1974 bekennt Emhart in einem ORF-Interview rückblickend, dass der Februar 1934 für mich nicht überwunden ist.Ich werde nie vergessen, dass meine besten Freunde gehenkt wurden. Aber auch nicht, dass all das, was wir in fünf Jahrzehnten durch den Kampf unserer Väter und unserer Vorfahren erreicht haben – […] ein Jugendarbeitsverbot für die Nacht, einen Achtstundentag, einen Urlaub usw. – all das hinweggefegt von einer Regierung, die den Faschismus durch Jahre aufgepäppelt hat. Und deswegen sage ich: Niemals vergessen den Feber 1934.

In ihrer Heimatgemeinde Bischofshofen ist Maria Emhart ab 1946 die erste Vizebürgermeisterin Österreichs. Als Bundeskanzler Leopold Figl im Wahlkampf 1949 auch Bischofshofen besucht, begrüßt ihn das Transparent Wir grüßen Figl, aber wir wählen Schärf. Die Idee dazu stammt von Maria Emhart.

In Bischofshofen erinnert der Maria-Emhart-Platz an die mutige Sozialdemokratin, in St. Pölten wurde eine Straße nach ihr benannt, in Wien-Donaustadt der Maria-Emhart-Weg.

Literatur
Maria Emhart: Briefe aus dem Gefängnis. Korrespondenz mit Rosa Jochmann 1935–1936, Wien 2001; Lisa Fischer: Maria Emhart.

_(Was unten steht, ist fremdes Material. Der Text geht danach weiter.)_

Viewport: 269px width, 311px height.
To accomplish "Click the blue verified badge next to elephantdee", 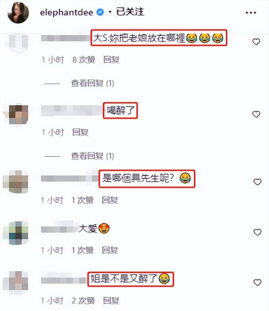I will click(x=100, y=12).
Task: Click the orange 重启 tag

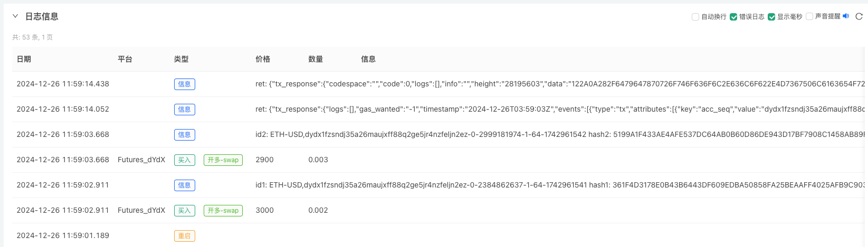Action: click(x=184, y=236)
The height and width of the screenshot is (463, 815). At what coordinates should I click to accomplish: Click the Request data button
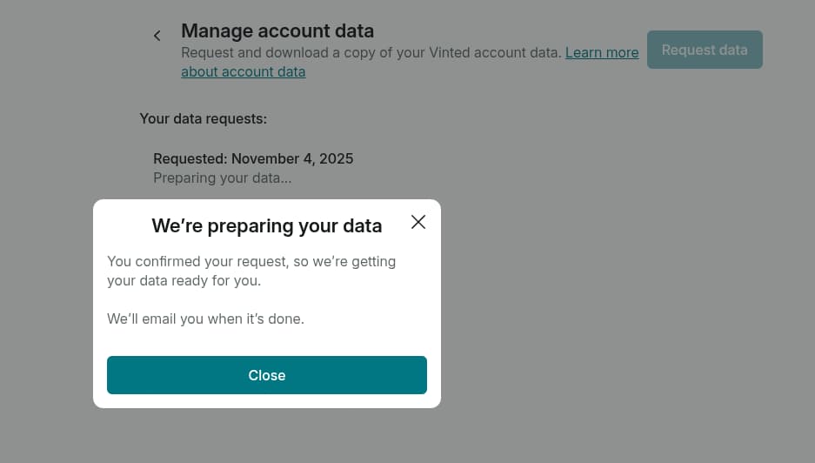coord(705,50)
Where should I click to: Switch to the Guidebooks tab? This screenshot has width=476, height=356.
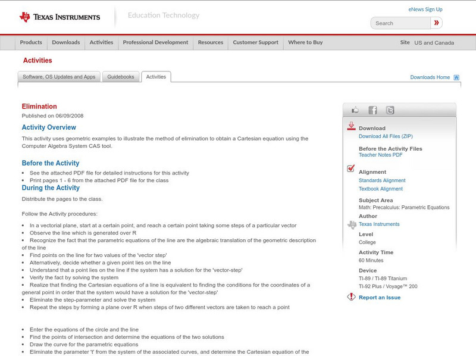pyautogui.click(x=121, y=77)
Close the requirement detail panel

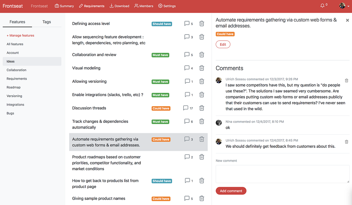tap(347, 20)
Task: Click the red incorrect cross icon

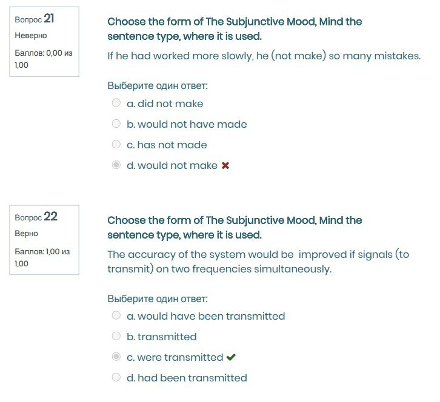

In: Edith Prost [Hrsg.]: „Die Partei hat mich nie enttäuscht…“ Österreichische Sozialdemokratinnen, Wien 1989, S. 255–287; Lena Marie Köhler: Die Konstruktion von Erinnerung Geschlecht, Sozialismus und Widerstand gegen den Austrofaschismus anhand der Selbstzeugnisse Maria Emharts, Wien 2018; Manfed Marschalek: Der Wiener Sozialistenprozeß 1936. In: Karl Stadler [Hrsg.]: Sozialistenprozesse – Politische Justiz in Österreich 1870–1936, Wien 1986, S. 429–490.